Still on a rambling tear regarding trees: I was thinking today about an article I once read about the building of ships for the British navy in its heyday. The British navy had the largest and most powerful fleet in the world during the 1700s and 1800s. The ships were finely constructed and designed. However, they were built at a cost to the nation, not only financially, but by the end of the era, most of Britain's oldest forests had been sacrificed to the building of ships.

It seems humans on all continents (except perhaps Antarctica) take the value of trees rather lightly considering how integral they are to life. Not only do trees provide customized homes and food to numberless mammals, birds, insects, frogs, they provide a lot of the oxygen we breathe. But when there's a decision to be made between changing a building plan or the location of a power line, and the sacrifice of a tree, it's the tree, and all the creatures that rely on it, that usually loses. Multiply that by tens of thousands each year, and you get a system that is breaking down.

(Another bit of truth came to mind today - a pinch of the debris off the kitchen floor [excluding floors treated with pesticides] is likely less harmful than a drop of the detergent by the sink.)

On a lighter note, I was reading another old Smithsonian magazine today, the November 1996 issue. (An image of the whimsical cover is at the top of this post.) There was an article written by Rudolph Chelminski on French cheeses. The following are a couple of quotes:

'...a rebel priest from the Brie region had taught Madame [Marie] Harel the secrets of cheese-making while, according to legend, he was hiding out from Parisian revolutionaries or his own ecclesiastical authorities in 1790. Such a triumph was her unctuously potent variety of Brie that Camembert soon became a thriving industry and the pride of Normandy.'

'[Dr.] Joseph Knirim's attachment to Harel [over a century later] grew from his discovery that patients with stomach disorders, unable to keep normal food down, flourished when he put them on a diet of Camembert and Pilsen beer. Medicinal benefits were not what the plucky milkmaid intended, but never mind, the good doctor was determined to honor her anyway. He launched a subscription drive for a statue, and two years later his efforts were crowned with success when a likeness of Marie Harel, standing steadfast with a great jug of cholesterol-laden Normandy milk on her right hip, was dedicated opposite the Vimoutiers town hall.

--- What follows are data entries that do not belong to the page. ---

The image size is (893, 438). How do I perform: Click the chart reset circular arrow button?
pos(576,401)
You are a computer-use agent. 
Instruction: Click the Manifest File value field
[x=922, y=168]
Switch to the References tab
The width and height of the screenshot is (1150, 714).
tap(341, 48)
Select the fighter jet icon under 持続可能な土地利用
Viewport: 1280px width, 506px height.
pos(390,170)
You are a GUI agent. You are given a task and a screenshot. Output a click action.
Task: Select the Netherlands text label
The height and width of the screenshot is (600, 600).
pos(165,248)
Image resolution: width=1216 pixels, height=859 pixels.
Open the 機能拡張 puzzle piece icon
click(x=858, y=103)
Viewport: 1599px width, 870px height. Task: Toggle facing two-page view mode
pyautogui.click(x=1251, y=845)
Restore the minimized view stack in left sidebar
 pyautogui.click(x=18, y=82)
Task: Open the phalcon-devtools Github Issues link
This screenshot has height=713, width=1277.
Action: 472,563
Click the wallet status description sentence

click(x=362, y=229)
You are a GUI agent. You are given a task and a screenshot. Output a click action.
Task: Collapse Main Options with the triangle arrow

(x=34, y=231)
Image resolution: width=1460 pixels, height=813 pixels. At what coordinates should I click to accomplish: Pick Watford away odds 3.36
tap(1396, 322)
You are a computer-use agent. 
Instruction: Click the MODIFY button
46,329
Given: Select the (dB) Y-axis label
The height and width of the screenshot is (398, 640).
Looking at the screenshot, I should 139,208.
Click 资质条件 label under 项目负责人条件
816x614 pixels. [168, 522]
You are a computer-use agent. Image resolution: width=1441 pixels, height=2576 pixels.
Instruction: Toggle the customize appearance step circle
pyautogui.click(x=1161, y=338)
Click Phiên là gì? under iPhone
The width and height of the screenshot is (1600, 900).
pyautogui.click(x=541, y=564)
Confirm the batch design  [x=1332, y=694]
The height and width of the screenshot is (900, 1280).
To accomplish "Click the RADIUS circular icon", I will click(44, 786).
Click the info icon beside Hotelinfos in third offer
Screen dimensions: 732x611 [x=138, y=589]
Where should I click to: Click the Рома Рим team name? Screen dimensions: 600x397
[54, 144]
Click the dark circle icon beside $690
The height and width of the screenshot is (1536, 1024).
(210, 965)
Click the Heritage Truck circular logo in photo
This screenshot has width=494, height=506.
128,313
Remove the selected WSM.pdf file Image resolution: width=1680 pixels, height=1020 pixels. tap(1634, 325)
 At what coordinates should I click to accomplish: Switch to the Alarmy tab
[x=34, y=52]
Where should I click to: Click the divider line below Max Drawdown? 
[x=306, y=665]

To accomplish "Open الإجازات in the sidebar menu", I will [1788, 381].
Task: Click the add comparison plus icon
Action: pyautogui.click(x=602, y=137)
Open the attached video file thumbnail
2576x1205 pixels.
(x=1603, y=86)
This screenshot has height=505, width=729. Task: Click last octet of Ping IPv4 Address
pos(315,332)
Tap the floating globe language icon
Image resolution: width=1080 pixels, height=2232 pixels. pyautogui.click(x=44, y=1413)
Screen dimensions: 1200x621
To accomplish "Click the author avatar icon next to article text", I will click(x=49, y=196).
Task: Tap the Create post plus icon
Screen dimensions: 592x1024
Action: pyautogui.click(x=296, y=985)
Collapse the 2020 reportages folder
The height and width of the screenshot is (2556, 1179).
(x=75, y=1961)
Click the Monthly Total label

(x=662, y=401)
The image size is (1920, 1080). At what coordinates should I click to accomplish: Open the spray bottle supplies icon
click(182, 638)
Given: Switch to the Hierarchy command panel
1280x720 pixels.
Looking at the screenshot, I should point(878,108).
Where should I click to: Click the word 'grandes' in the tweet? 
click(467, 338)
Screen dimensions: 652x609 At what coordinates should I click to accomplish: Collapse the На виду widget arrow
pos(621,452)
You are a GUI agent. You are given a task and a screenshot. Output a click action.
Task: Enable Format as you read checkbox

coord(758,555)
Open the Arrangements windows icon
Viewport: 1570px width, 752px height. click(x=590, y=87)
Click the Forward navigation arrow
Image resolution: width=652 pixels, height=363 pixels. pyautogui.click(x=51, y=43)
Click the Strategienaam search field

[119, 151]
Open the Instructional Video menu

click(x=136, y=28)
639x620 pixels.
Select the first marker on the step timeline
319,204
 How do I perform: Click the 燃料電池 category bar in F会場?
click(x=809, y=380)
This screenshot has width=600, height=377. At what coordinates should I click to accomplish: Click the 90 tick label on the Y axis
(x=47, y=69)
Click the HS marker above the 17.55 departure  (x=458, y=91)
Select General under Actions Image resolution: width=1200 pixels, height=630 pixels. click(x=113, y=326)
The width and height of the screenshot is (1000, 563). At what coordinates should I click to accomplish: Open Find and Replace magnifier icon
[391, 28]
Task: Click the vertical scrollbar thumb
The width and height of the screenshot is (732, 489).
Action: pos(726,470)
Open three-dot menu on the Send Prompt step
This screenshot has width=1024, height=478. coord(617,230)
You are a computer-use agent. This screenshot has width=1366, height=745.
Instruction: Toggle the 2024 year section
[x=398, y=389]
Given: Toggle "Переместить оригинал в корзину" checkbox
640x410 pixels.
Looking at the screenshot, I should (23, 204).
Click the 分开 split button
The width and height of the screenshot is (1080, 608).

The statue was beheaded in 1944 during an Allied bombardment, but a new one was soon substituted, and it stands there today as proud as ever.

'I'm sure that right about now you're wondering: Does the work of a mere cheese-maker possess sufficient gravite and grandeur for her to merit elevation to the status of national hero? In France, it does.'

The first time I went to Europe, celebrating my 43rd birthday, it was to France, and I was taken by the experience of trying the local cheeses, unlike anything I'd tasted before. (A list of authentic French cheeses may be found here: My favorite was called picodon.) I later tried to find it in specialty shops in the US, but it was unavailable. Some of the French cheeses rely upon raw, unpasteurized milk products, which could not be imported into the US. The article states that even with the great attention to sanitary conditions that came in the factories of modern cheese-makers, the French had to struggle to get the European Union to accept the centuries old tradition of selling cheese made of unpasteurized milk.

If there's a trend in my chain of thought here, it's that, like with trees, the bacterial and fungal life that are integral to well-being are often misunderstood and under-appreciated. Not only do they provide food and food enhancement (mushrooms, beers, ciders, cheeses, yogurt), but they are of integral importance to the function of our bodies, including, yes, digestion and elimination. Most bacteria are our friends, and quite a number are essential, a basic truth Dr. Knirim tried to commemorate with a statue of his heroine: the creator of Camembert.